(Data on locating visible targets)
·····

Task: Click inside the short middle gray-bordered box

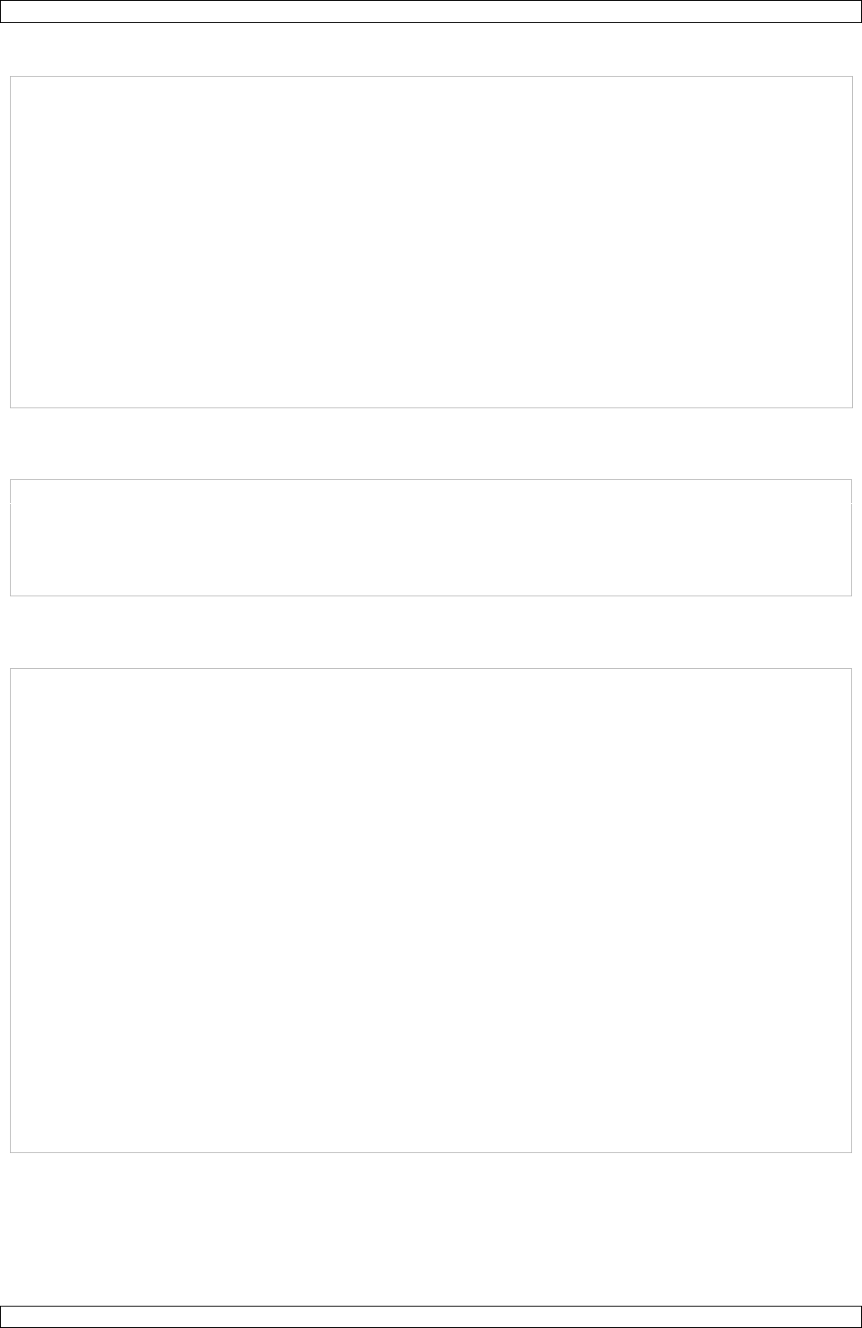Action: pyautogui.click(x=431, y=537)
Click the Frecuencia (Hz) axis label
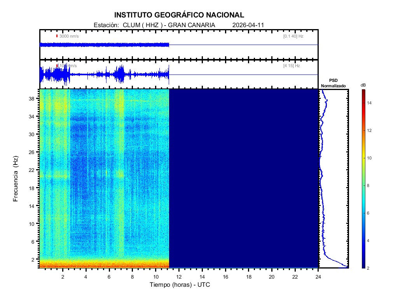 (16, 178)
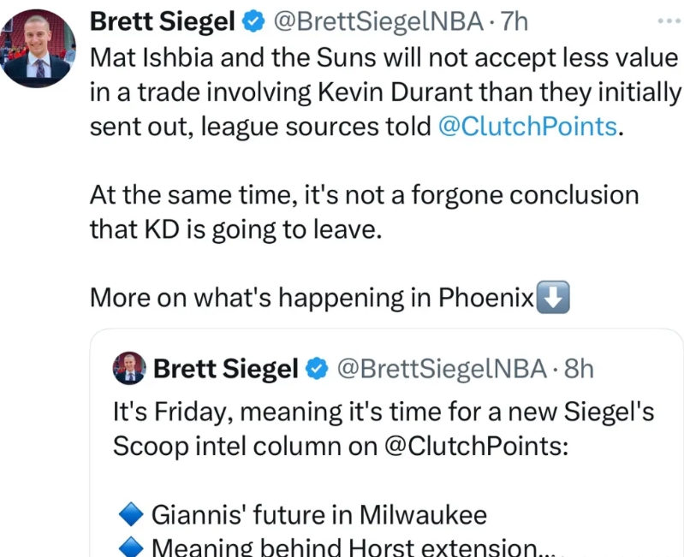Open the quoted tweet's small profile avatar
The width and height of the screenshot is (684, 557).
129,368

·····

- **Task statement**:
Convert these lines into a Markdown table with the columns "No." and "Line", numbering each row and omitting blank lines. Leave the pictures out of the table.

- **Exercise output**:
| No. | Line |
|---|---|
| 1 | Task: Click inside the short middle gray-bordered box |
| 2 | Action: pyautogui.click(x=431, y=537) |
| 3 | Click the Frecuencia (Hz) axis label |
| 4 |  (16, 178) |
| 5 | Open the quoted tweet's small profile avatar |
| 6 | The width and height of the screenshot is (684, 557). |
| 7 | 129,368 |